*CONSIGNE:* Recopiez mot pour mot le passage du texte sur l'exonération de TVA ci-dessous qui va de « d'entre-elles et que, pour » à « des entreprises concernées. », ces deux extraits compris.

*TEXTE DE LA PAGE:*
3. Sous réserve des cas où la loi attribue la charge de la preuve au contribuable, il appartient au juge de l'impôt, au vu de l'instruction et compte tenu, le cas échéant de l'abstention d'une des parties à produire les éléments qu'elle est seule en mesure d'apporter et qui ne sauraient être réclamés qu'à elle-même, d'apprécier si la situation du contribuable entre dans le champ de l'assujettissement à l'impôt ou, le cas échéant, s'il remplit les conditions légales d'une exonération. S'agissant de la réalité de la livraison d'une marchandise sur le territoire d'un autre Etat membre de l'Union européenne, pour l'application des dispositions de l'article 262 ter du code général des impôts, seul le redevable de la taxe sur la valeur ajoutée est en mesure de produire les documents afférents au transport de la marchandise, lorsqu'il l'a lui-même assuré, ou tout document de nature à justifier la livraison effective de la marchandise, lorsque le transport a été assuré par l'acquéreur. La SAS CENTRE TAXIS SERVICES ne saurait d'ailleurs utilement se prévaloir, sur ce point, des éventuelles contradictions de l'administration lors du contrôle, telles que ressortant, selon elle, de la lettre du 9 mai 2014 du chef de brigade, dès lors que, sous réserve des garanties prévues pour le contribuable par les articles L. 80 A et L. 80 B du livre des procédures fiscales, la position ou le comportement de l'administration avant la procédure contentieuse, lors de l'instruction de la réclamation ou en cours d'instance devant le juge de l'impôt, quelles que soient leurs évolutions ou contradictions éventuelles, ne peuvent faire obstacle à l'application par le juge de l'impôt de la loi fiscale, dans le cadre des moyens soulevés par chacune des parties et de ceux qu'il est tenu de relever d'office.

4. S'il est constant que la SAS CENTRE TAXIS SERVICES n'a pas déposé les déclarations d'échanges de biens relatives aux années 2009, 2010, 2011 et 2012, prévues par l'article 289 C du code général des impôts et les articles 96 J à M de l'annexe III à ce code, cette société soutient néanmoins pouvoir justifier de l'expédition de chacun des véhicules cédés à destination d'acquéreurs établis dans d'autres Etats de l'Union européenne et fait état, à cette fin, de dossiers propres à chaque cession. Toutefois, ces dossiers consistent seulement en des copies de factures et de certificats de cession des véhicules qui ne justifient pas de l'expédition effective des biens auxquels ils se rapportent. Certaines factures produites ne comportent d'ailleurs pas le numéro intracommunautaire d'identification à la taxe sur la valeur ajoutée de l'acquéreur, ni l'ensemble d'entre-elles de mention de l'exonération de taxe sur la valeur ajoutée au titre des livraisons intracommunautaires, alors même que ces documents étaient censés permettre l'accomplissement par l'acheteur des formalités administratives, fiscales et douanières du pays de destination. De même, de nombreux certificats de cession produits ne comportent pas le tampon de l'acquéreur ni de signature certaine. En outre, la plupart des véhicules d'occasion prétendument expédiés hors de France au cours de la période du 1er janvier 2009 au

31 août 2012, ont été réglés soit intégralement en espèces, privant, par là même, l'administration de la possibilité de déterminer l'identité et la nationalité de l'acquéreur, soit par chèques bancaires dont les mentions révèlent qu'ils n'ont pas été émis par des acheteurs étrangers mais des personnes établies en France, soit par virements bancaires provenant de tiers dont certains sont également établis en France. Ainsi, la SAS CENTRE TAXIS SERVICES ne produit aucun document de nature à justifier l'expédition effective des véhicules hors de France, alors qu'au surplus les demandes d'assistance administratives internationales concernant plusieurs entreprises clientes de la société requérante, effectuées par le service fiscal français auprès des autorités fiscales italiennes, roumaines, lituaniennes et tchèques, ont fait ressortir que la SAS CENTRE TAXIS SERVICES n'avait eu aucune relation commerciale avec certaines

d'entre-elles et que, pour les autres véhicules concernés, il n'a pas été possible aux services fiscaux consultés de vérifier la livraison de ces marchandises du fait de la défaillance, de l'absence d'activité ou encore de l'inexistence des entreprises concernées.

*DONNÉES:*
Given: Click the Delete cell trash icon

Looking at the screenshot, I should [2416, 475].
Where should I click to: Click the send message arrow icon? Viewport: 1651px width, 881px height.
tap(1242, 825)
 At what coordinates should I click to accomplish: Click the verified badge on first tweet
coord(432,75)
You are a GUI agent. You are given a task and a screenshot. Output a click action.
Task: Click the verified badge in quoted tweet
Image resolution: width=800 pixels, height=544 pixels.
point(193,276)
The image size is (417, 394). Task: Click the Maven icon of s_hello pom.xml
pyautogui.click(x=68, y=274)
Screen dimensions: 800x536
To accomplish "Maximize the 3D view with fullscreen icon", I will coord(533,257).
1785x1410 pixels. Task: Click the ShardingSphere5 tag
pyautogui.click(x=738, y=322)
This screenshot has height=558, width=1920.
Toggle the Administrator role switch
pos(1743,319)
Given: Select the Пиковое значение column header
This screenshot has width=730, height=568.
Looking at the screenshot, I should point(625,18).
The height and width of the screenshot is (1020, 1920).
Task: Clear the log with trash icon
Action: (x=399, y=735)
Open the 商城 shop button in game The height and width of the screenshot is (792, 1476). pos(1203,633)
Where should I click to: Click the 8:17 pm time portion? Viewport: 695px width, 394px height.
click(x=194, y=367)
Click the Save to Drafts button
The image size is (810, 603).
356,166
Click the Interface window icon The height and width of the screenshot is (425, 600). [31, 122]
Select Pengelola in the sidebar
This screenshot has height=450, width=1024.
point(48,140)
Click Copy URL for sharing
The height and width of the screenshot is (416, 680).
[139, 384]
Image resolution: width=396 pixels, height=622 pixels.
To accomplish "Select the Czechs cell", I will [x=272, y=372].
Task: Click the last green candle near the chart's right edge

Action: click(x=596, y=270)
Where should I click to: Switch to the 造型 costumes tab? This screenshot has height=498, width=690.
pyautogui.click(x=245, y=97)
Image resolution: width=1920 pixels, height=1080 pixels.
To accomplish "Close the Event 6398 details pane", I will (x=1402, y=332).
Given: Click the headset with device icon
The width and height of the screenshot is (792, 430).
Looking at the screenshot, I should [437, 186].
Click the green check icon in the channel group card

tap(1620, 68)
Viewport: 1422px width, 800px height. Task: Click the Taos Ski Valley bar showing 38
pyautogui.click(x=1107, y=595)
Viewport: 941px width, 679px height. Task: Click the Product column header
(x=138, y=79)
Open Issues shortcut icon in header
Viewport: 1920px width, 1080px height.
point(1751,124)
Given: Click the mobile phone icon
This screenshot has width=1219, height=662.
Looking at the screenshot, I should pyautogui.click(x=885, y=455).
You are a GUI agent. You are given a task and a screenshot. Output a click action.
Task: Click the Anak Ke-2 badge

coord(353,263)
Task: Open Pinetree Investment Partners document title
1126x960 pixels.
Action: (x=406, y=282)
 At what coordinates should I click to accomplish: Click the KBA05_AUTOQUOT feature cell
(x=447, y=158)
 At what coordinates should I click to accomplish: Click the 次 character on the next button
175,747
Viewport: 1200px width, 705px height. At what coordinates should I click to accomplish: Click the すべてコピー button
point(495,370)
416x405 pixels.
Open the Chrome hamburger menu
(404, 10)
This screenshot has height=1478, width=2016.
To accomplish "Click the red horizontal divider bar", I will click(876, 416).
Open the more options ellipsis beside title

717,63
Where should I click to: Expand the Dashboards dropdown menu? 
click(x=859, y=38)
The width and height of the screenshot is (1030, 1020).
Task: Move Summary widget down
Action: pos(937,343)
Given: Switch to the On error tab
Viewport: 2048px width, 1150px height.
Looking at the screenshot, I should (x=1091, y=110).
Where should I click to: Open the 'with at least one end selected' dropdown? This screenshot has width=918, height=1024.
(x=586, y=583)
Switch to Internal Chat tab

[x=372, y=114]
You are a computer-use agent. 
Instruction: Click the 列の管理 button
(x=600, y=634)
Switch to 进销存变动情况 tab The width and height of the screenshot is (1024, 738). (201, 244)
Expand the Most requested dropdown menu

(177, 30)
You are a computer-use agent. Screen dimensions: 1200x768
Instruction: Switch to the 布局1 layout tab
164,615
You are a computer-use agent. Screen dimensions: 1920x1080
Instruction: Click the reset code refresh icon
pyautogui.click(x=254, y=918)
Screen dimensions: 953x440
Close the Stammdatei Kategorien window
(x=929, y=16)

*RÉPONSE:*
d'entre-elles et que, pour les autres véhicules concernés, il n'a pas été possible aux services fiscaux consultés de vérifier la livraison de ces marchandises du fait de la défaillance, de l'absence d'activité ou encore de l'inexistence des entreprises concernées.